Data for processing:
○ ○ ○ ○

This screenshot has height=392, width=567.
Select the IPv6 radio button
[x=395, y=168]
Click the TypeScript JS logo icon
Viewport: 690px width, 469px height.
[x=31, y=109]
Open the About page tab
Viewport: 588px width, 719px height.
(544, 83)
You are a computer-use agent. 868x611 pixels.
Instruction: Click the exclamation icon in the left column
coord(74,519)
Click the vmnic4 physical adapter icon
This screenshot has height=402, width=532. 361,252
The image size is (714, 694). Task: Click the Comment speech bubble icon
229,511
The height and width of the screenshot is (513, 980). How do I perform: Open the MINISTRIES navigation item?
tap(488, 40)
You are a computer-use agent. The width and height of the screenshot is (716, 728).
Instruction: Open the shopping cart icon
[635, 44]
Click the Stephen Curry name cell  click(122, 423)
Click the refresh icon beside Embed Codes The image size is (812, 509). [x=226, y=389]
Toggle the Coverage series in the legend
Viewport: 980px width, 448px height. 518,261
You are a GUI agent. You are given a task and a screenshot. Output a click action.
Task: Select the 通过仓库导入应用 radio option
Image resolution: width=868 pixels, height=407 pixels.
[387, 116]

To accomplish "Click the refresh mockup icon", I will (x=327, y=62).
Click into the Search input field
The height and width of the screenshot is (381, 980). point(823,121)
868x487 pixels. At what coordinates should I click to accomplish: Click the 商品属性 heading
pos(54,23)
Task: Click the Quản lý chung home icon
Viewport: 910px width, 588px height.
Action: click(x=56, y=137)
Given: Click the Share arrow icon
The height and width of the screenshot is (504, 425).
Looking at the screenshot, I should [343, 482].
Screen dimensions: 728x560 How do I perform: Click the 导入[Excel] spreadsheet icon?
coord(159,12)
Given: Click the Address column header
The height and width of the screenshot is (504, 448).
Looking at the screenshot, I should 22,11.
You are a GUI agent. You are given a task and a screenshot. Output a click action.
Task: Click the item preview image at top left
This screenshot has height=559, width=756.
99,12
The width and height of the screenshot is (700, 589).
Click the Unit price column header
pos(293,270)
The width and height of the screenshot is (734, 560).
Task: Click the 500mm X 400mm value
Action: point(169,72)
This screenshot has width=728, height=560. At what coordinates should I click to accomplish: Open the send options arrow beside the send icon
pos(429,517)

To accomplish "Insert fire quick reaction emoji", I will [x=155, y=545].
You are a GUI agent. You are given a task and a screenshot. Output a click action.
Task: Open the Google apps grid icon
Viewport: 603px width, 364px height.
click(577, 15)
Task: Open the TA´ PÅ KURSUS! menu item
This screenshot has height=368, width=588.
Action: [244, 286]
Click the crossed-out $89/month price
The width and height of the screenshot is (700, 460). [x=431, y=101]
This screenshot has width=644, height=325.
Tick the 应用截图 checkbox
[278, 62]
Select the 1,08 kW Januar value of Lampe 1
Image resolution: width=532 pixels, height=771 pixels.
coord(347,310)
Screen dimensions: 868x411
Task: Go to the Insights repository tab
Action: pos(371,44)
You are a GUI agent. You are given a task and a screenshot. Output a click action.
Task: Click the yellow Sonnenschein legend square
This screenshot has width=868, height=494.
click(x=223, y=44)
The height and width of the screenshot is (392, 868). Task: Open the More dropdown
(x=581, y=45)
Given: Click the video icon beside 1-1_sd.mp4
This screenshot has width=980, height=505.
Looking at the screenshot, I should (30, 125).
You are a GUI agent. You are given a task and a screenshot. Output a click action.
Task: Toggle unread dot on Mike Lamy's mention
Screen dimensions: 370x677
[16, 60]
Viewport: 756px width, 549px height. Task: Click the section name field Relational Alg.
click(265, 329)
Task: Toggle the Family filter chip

○ ○ ○ ○

Directions:
The answer must reproduce all of the entries exactly.

Finished task:
This screenshot has height=392, width=567.
Select the IPv6 radio button
[x=395, y=168]
Click the TypeScript JS logo icon
Viewport: 690px width, 469px height.
[x=31, y=109]
Open the About page tab
Viewport: 588px width, 719px height.
(544, 83)
You are a computer-use agent. 868x611 pixels.
Instruction: Click the exclamation icon in the left column
coord(74,519)
Click the vmnic4 physical adapter icon
This screenshot has height=402, width=532. 361,252
The image size is (714, 694). Task: Click the Comment speech bubble icon
229,511
The height and width of the screenshot is (513, 980). How do I perform: Open the MINISTRIES navigation item?
tap(488, 40)
You are a computer-use agent. The width and height of the screenshot is (716, 728).
Instruction: Open the shopping cart icon
[635, 44]
Click the Stephen Curry name cell  click(122, 423)
Click the refresh icon beside Embed Codes The image size is (812, 509). [x=226, y=389]
Toggle the Coverage series in the legend
Viewport: 980px width, 448px height. 518,261
You are a GUI agent. You are given a task and a screenshot. Output a click action.
Task: Select the 通过仓库导入应用 radio option
Image resolution: width=868 pixels, height=407 pixels.
[387, 116]

To accomplish "Click the refresh mockup icon", I will (x=327, y=62).
Click into the Search input field
The height and width of the screenshot is (381, 980). point(823,121)
868x487 pixels. At what coordinates should I click to accomplish: Click the 商品属性 heading
pos(54,23)
Task: Click the Quản lý chung home icon
Viewport: 910px width, 588px height.
Action: click(x=56, y=137)
Given: Click the Share arrow icon
The height and width of the screenshot is (504, 425).
Looking at the screenshot, I should [343, 482].
Screen dimensions: 728x560 How do I perform: Click the 导入[Excel] spreadsheet icon?
coord(159,12)
Given: Click the Address column header
The height and width of the screenshot is (504, 448).
Looking at the screenshot, I should 22,11.
You are a GUI agent. You are given a task and a screenshot. Output a click action.
Task: Click the item preview image at top left
This screenshot has height=559, width=756.
99,12
The width and height of the screenshot is (700, 589).
Click the Unit price column header
pos(293,270)
The width and height of the screenshot is (734, 560).
Task: Click the 500mm X 400mm value
Action: point(169,72)
This screenshot has width=728, height=560. At what coordinates should I click to accomplish: Open the send options arrow beside the send icon
pos(429,517)

To accomplish "Insert fire quick reaction emoji", I will [x=155, y=545].
You are a GUI agent. You are given a task and a screenshot. Output a click action.
Task: Open the Google apps grid icon
Viewport: 603px width, 364px height.
click(577, 15)
Task: Open the TA´ PÅ KURSUS! menu item
This screenshot has height=368, width=588.
Action: [244, 286]
Click the crossed-out $89/month price
The width and height of the screenshot is (700, 460). [x=431, y=101]
This screenshot has width=644, height=325.
Tick the 应用截图 checkbox
[278, 62]
Select the 1,08 kW Januar value of Lampe 1
Image resolution: width=532 pixels, height=771 pixels.
coord(347,310)
Screen dimensions: 868x411
Task: Go to the Insights repository tab
Action: pos(371,44)
You are a GUI agent. You are given a task and a screenshot. Output a click action.
Task: Click the yellow Sonnenschein legend square
This screenshot has width=868, height=494.
click(x=223, y=44)
The height and width of the screenshot is (392, 868). Task: Open the More dropdown
(x=581, y=45)
Given: Click the video icon beside 1-1_sd.mp4
This screenshot has width=980, height=505.
Looking at the screenshot, I should (30, 125).
You are a GUI agent. You are given a task and a screenshot. Output a click action.
Task: Toggle unread dot on Mike Lamy's mention
Screen dimensions: 370x677
[16, 60]
Viewport: 756px width, 549px height. Task: Click the section name field Relational Alg.
click(265, 329)
Task: Toggle the Family filter chip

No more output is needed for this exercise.